Desde hace alguno años, la Fiscalía es un órgano constitucional autónomo, es decir, no está sujeto a autoridad alguna de ninguna de las ramas del poder público.

Su antecesora, la Procuraduría General de la República durante mucho tiempo fue una dependencia más del Ejecutivo Federal y un breve tiempo dejo de tener ese carácter pero siguió situada en la órbita de ese poder aunque con autonomía técnica.

La regulación constitucional de la Fiscalía General de la República la encontramos en el artículo 102, apartado A.

En el ámbito local, las instancias encargadas de la investigación y persecución de los delitos son las fiscalías o las procuradurías.

El personal sustantivo de las fiscalías son los agentes del Ministerio Público, policías de investigación y peritos.

También se auxilia de las secretarias de seguridad pública. La procuración de justicia es un eslabón de la cadena de lo que comprende la seguridad pública.

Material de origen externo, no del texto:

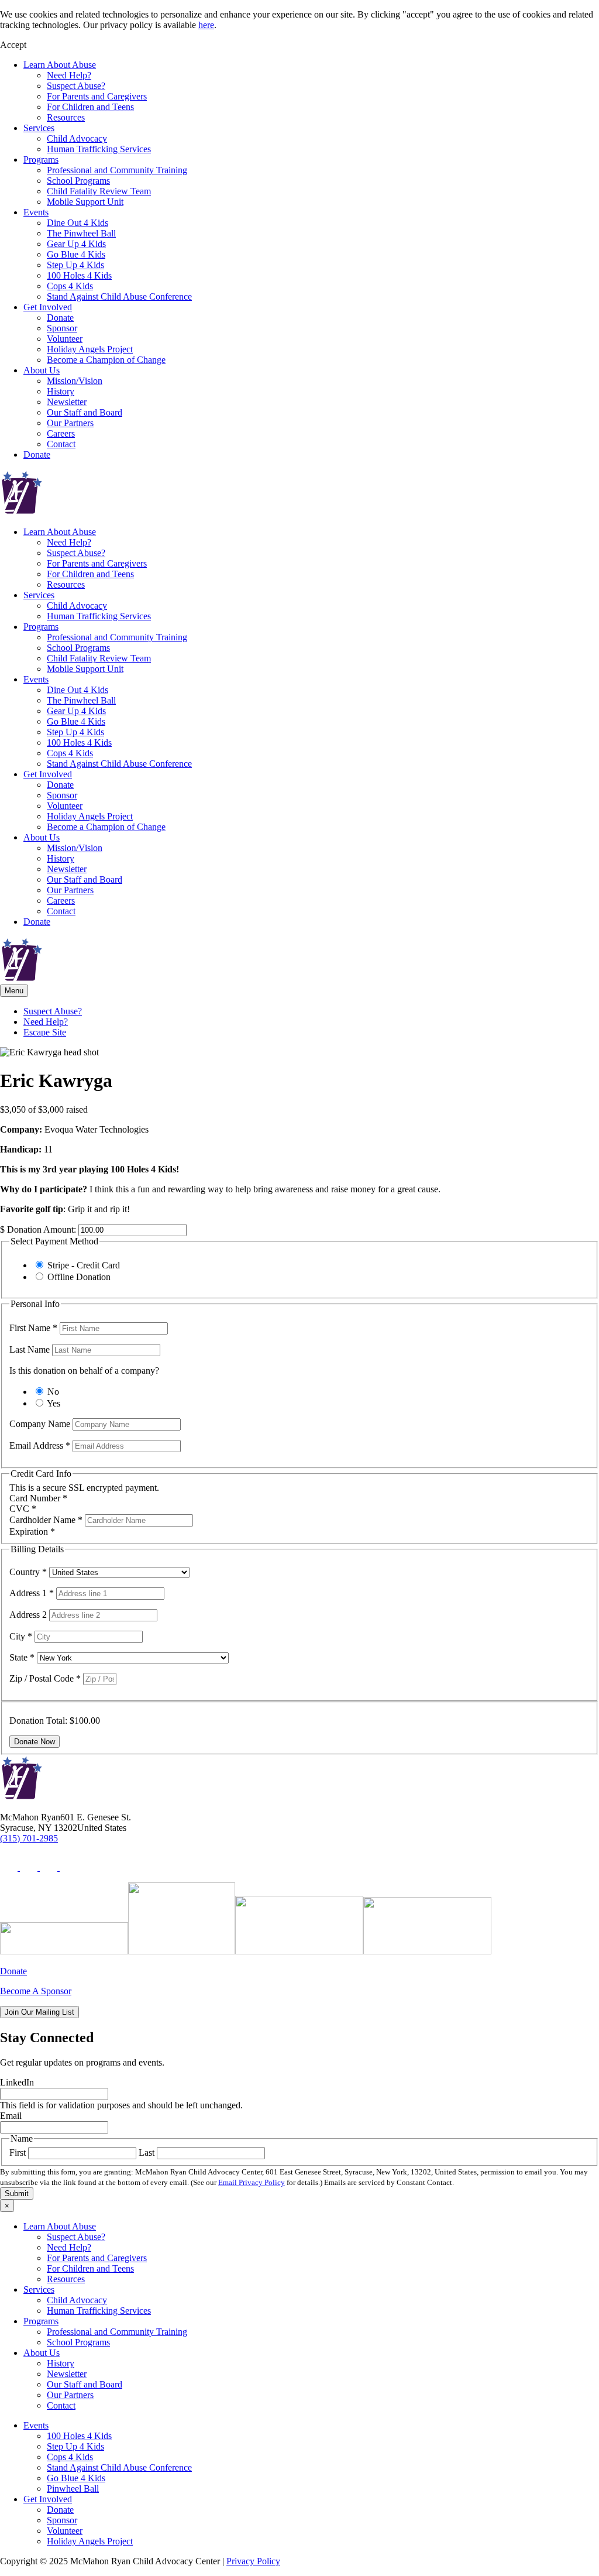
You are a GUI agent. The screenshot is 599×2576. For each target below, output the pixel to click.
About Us (41, 370)
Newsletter (67, 402)
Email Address (39, 1445)
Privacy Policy (253, 2561)
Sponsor (62, 328)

Es menester que los gobiernos inviertan más en el fortalecimiento de las instituciones de procuración de justicia, lo que implica no sólo tener mejor infraestructura sino que el personal a su servicio cuente con condiciones laborales dignas y con la debida capacitación.

Los titulares de las fiscalías también deben contar con un estatuto que les garantice permanencia, autonomía y credibilidad en su actuar.

Sin lugar a dudas, en la medida de que exista una buena procuración de justicia también se avanzará en una mejor administración de la justicia, y con ello se fortalecerá nuestro Estado de Derecho.